Read One Night With a Spy Online
Authors: Celeste Bradley
Tags: #Fiction, #Romance, #Historical, #Regency
Julia started, then smiled. She'd been thinking of little but Marcus for the past day and a half and had nearly forgotten about the verdict of the Three.
She was not worried. She had passed their tests with honors, and as soon as she was confirmed, she intended to give them all an earful about putting innocent servants in danger. She removed her apron and smoothed her hair—pity she hadn't more time, for the scrubbing of the paneling made it frizz so—and donned her Lady Barrowby serenity.

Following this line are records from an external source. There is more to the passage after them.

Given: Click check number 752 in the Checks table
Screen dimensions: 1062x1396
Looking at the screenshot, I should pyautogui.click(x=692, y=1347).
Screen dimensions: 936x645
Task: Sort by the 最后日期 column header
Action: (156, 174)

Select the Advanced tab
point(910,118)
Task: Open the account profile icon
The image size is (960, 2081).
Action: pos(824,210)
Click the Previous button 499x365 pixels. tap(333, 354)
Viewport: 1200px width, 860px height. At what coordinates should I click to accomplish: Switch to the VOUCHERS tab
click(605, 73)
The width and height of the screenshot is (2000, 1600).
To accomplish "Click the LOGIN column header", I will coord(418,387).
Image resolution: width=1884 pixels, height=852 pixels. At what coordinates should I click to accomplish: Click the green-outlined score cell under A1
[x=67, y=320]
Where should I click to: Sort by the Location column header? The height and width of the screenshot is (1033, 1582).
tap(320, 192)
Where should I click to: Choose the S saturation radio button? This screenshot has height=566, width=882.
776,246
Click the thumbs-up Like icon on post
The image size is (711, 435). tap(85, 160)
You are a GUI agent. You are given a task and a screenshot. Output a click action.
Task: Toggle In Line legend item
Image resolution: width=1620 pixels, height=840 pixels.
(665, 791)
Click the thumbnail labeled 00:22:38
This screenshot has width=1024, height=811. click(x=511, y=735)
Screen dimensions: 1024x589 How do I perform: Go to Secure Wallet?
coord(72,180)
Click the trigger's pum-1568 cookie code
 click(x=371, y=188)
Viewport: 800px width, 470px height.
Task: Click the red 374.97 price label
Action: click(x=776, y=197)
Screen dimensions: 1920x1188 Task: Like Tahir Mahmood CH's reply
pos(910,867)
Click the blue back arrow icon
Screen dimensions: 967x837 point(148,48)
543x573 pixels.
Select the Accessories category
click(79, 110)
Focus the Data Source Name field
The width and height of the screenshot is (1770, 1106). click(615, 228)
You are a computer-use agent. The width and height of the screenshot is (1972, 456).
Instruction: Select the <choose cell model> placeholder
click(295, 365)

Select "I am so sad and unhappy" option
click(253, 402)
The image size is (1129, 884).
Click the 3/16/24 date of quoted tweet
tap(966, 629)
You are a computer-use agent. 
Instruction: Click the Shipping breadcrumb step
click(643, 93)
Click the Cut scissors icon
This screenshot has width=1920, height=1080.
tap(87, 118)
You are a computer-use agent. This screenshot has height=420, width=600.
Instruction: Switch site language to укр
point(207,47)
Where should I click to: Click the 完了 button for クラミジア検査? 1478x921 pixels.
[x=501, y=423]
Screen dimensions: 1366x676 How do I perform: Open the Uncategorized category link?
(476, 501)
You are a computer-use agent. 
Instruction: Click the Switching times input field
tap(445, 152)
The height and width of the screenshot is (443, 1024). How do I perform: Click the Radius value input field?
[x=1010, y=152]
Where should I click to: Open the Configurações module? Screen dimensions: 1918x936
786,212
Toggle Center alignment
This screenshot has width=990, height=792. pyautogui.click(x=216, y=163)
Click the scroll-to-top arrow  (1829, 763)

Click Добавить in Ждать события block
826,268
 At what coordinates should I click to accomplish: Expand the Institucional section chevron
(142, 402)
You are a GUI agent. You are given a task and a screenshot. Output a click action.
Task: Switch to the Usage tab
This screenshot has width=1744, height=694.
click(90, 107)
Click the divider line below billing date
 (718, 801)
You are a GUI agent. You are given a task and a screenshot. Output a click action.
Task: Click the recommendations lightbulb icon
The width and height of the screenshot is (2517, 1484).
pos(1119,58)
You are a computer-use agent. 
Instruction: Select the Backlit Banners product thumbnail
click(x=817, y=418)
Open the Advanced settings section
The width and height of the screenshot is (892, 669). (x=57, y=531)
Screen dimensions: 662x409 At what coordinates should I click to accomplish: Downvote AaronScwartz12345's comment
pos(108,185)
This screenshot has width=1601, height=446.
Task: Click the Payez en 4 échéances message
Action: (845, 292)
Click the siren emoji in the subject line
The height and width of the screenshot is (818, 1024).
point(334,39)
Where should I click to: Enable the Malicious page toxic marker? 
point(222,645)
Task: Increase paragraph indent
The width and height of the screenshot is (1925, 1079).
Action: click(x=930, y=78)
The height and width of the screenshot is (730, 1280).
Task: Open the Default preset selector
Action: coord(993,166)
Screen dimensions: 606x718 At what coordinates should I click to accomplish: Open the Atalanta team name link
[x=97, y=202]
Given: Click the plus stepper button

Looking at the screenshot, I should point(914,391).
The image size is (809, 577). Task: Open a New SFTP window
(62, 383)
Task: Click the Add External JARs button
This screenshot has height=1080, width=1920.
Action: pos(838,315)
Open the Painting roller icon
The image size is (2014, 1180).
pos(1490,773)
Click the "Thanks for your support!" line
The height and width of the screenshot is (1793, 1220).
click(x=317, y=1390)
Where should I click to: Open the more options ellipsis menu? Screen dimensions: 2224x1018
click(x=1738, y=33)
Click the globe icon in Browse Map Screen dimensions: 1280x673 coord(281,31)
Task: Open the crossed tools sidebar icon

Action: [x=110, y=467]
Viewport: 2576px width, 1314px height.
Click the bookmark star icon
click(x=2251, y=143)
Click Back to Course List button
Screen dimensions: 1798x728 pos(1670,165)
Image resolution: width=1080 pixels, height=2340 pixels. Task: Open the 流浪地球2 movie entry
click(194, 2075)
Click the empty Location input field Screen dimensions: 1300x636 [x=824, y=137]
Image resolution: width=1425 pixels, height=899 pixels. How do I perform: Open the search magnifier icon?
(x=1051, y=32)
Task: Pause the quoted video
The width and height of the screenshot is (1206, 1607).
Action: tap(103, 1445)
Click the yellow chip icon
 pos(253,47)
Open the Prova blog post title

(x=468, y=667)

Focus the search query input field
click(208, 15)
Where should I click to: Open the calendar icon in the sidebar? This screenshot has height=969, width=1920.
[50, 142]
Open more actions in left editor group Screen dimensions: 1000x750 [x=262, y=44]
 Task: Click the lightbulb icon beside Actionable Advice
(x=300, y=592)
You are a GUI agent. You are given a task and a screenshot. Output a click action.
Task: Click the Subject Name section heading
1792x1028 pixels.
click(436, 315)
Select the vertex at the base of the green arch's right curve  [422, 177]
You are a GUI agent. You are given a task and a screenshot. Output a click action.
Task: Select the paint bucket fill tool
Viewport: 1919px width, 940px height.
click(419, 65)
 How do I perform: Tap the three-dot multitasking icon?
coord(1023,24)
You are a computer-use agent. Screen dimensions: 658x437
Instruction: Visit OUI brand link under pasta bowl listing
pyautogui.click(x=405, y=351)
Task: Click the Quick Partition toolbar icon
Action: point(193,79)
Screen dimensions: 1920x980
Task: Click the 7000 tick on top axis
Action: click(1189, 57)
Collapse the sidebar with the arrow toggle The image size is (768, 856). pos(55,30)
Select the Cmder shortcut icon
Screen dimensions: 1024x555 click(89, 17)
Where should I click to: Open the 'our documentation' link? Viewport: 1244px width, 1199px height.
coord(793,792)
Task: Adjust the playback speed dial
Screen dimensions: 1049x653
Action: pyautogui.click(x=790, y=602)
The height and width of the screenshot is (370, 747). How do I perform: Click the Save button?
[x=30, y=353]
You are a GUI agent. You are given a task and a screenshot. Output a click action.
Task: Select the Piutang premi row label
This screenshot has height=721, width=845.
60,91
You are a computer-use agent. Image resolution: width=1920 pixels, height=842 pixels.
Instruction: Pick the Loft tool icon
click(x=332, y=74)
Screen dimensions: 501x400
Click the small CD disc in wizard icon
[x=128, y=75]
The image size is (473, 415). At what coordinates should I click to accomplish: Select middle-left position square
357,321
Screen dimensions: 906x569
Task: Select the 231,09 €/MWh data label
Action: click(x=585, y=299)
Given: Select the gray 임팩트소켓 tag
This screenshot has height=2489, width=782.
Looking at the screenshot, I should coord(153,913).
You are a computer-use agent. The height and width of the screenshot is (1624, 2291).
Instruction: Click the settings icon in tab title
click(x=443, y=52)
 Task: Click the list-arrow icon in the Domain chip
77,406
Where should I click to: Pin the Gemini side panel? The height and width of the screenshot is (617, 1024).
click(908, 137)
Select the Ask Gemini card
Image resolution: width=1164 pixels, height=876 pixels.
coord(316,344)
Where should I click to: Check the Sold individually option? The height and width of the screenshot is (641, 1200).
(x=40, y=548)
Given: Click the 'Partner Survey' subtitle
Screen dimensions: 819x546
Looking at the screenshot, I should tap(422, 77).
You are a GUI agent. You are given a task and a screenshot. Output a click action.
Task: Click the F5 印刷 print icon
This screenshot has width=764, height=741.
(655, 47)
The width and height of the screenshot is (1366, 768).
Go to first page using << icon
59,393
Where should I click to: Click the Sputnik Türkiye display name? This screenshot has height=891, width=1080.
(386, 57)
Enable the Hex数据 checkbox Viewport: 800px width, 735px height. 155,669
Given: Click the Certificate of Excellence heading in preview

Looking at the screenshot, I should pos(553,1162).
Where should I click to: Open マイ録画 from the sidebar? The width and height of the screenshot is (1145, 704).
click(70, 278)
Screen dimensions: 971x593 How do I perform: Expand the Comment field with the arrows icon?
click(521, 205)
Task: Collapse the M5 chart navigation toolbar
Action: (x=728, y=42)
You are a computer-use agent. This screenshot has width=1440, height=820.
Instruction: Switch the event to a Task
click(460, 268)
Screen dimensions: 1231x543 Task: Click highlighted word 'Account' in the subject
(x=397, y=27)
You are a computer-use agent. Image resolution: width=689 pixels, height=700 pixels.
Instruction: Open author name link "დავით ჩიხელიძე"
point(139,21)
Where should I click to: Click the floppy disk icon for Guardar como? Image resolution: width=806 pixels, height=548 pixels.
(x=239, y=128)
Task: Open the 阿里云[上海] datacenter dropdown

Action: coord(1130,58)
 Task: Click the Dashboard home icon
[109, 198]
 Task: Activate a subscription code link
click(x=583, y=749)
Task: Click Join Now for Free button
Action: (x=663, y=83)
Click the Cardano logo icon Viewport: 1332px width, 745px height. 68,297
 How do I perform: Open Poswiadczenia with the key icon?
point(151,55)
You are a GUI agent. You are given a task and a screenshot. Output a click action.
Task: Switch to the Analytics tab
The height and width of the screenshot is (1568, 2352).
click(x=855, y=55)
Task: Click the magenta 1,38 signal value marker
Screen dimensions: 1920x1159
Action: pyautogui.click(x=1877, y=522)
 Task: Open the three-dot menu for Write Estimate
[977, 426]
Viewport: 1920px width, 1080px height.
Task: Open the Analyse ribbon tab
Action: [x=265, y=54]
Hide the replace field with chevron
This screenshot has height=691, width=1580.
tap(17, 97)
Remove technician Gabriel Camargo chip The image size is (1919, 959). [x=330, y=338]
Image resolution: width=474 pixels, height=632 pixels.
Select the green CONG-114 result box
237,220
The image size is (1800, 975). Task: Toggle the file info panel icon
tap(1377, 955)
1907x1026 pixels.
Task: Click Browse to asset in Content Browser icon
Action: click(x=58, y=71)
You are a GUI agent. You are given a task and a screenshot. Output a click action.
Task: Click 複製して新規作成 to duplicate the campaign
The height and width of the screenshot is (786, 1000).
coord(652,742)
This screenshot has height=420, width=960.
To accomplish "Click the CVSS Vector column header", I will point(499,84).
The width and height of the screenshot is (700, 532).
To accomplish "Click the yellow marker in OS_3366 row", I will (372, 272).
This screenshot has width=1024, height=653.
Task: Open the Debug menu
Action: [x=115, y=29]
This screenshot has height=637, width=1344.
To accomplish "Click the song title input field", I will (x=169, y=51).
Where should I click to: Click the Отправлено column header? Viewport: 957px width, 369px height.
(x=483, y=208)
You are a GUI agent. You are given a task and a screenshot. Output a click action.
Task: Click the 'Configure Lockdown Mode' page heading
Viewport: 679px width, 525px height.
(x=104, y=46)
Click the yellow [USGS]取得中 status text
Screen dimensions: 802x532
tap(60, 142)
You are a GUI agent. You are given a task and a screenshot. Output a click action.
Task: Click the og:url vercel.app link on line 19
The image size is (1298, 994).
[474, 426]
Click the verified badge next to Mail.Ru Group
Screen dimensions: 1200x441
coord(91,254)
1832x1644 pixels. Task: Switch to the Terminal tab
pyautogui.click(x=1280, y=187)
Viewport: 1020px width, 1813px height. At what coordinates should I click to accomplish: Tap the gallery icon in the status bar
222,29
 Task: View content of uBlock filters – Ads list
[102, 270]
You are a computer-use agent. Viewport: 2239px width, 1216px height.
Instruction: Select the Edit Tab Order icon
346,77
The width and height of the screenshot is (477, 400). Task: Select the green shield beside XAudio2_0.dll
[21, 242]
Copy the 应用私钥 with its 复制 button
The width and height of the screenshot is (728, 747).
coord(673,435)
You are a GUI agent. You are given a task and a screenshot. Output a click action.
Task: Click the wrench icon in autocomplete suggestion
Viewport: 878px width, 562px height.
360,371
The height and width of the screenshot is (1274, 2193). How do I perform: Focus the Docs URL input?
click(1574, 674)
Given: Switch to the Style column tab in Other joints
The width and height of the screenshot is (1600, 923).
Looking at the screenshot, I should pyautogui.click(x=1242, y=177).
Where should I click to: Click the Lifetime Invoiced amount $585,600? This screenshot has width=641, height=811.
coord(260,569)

She entered the parlor with a smile. "My lords, how lovely to see you all again so soon."
They turned to her as one and her belly went to ice. Their expressions were not congenial at all. The Cobra, the Lion, and the Fox stared at her coldly. Lord Liverpool's expression was more haughty satisfaction.
The Falcon stepped forward. "Lady Barrowby, we will not waste time. It has come to our attention that you are not, in fact, of noble birth. We have recently discovered that your real name is Jilly Boots and that you are, in fact, a member of a traveling troupe of actors."
She swallowed. "Fair performers, actually." Oh, dear. This was not good, not at all.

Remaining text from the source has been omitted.